This tutorial will help you set up and interpret a fuzzy k-means clustering in Excel using the XLSTAT software.
Dataset for fuzzy k-means clustering
An Excel sheet with both the data and the results can be downloaded by clicking on the button below:
Download the data
In this tutorial, we will use a document-term matrix generated through the XLSTAT Feature Extraction functionality where the initial text data represents a compilation of female comments left on several e-commerce platforms. The analysis was deliberately restricted to the first 5000 rows of the dataset.
Note: if you try to re-run the same analysis as described below on the same data, as the k-means method starts from randomly selected clusters, you will most probably obtain different results from those listed hereunder, unless you fix the seed of the random numbers to the same value as the one used here (123456789). To fix the seed, go to the XLSTAT Options, Advanced tab, then check the "fix the seed" option.
Setting up a Fuzzy k-means clustering
Once XLSTAT is activated, select the XLSTAT / Advanced features / Text mining / Fuzzy k-means clustering command (see below).
After clicking the button, the dialog box for the Fuzzy k-means clustering appears. You can then select the data via the Term frequency matrix field (cells range selection). The Document labels option is enabled because the first column of data contains the document names. The Word Labels option is also enabled because the first row of data contains term names.
The Dissimilarity index selected here is the distance based on the cosine between two-term vectors («1 - Cosine similarity»), which allows standardization of vectors to be classified and avoids dissociating documents of different sizes but whose proportions of terms remain identical.
In the Options tab, we increased the number of iterations to 50 in order to increase the quality and the stability of the results. The algorithm will be launched 20 times, with each time a new random starting point.
The initial partition will be defined by the algorithm K|| [Bahmani2012], which is a faster implementation of kmeans ++. This initialization chooses the next group center as far as possible from the already chosen centers, thus making it possible to limit the undesirable effects caused by aberrant points during initialization.
A number of classes of 30 were selected here. This can be however adjusted after observing the plot of the evolution of the criterion (according to different numbers of centers (k) in order to determine the inflection point corresponding to the moment when the explained variance gain (ratio between interclass variance and total variance) begins to decrease (Elbow method).
A coefficient of fuzziness of 1.10 will be applied here to allow certain observations located at the periphery of a group to belong at the same time to several different groups (soft clustering). This coefficient also makes it possible to reduce the effect of outliers.
The computation begins once you have clicked on OK.
Interpreting a fuzzy k-means clustering
After the basic descriptive statistics of the selected variables, XLSTAT indicates how the variance decomposes for the optimal classification criterion.
The following table shows the terms assigned to each group.
Generated classes are associated with terms that appear frequently in the same documents.

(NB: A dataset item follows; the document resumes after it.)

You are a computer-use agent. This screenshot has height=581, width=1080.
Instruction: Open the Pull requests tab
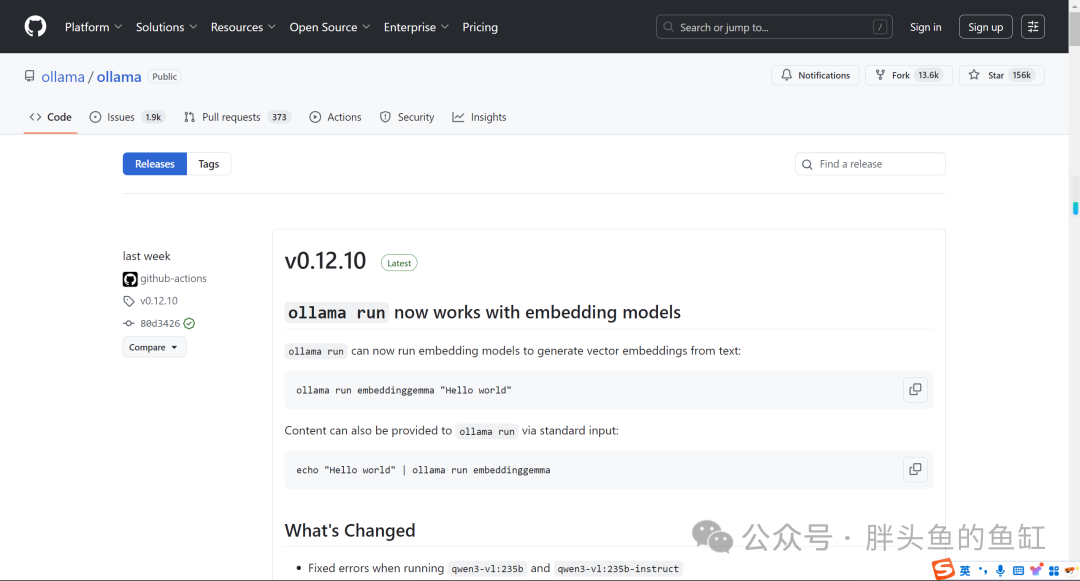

For example, Cluster 11 contains the terms "run" "large" and "small" which most certainly links these words to a negative sentiment and then replace them in all the reviews with the "Size issues" thematic.
The Memberships table presents for each word, the identifier of the group to which it has been assigned. The latter one is calculated by choosing the group for which the term’s membership probability is maximal (See Membership probabilities table in the report of the demo file). Part of this table is shown below.
Cluster 17 contains several positive sentiments.
We can then use these generated groups or "topics" for possible additional analyzes by associating them with a dependent variable that must be predicted (for example a supervised classification using Support Vector Machine on feelings associated with the comments).
The following figure shows the silhouette plot which indicates the degree of similarity of each observation with respect to its class. The closer these values are to 1, the better the classification. The average of all these values is another overall indicator of quality. The latter highlights a number of observations within each cluster with a high average similarity indicating the presence of strongly correlated terms within each of these groups.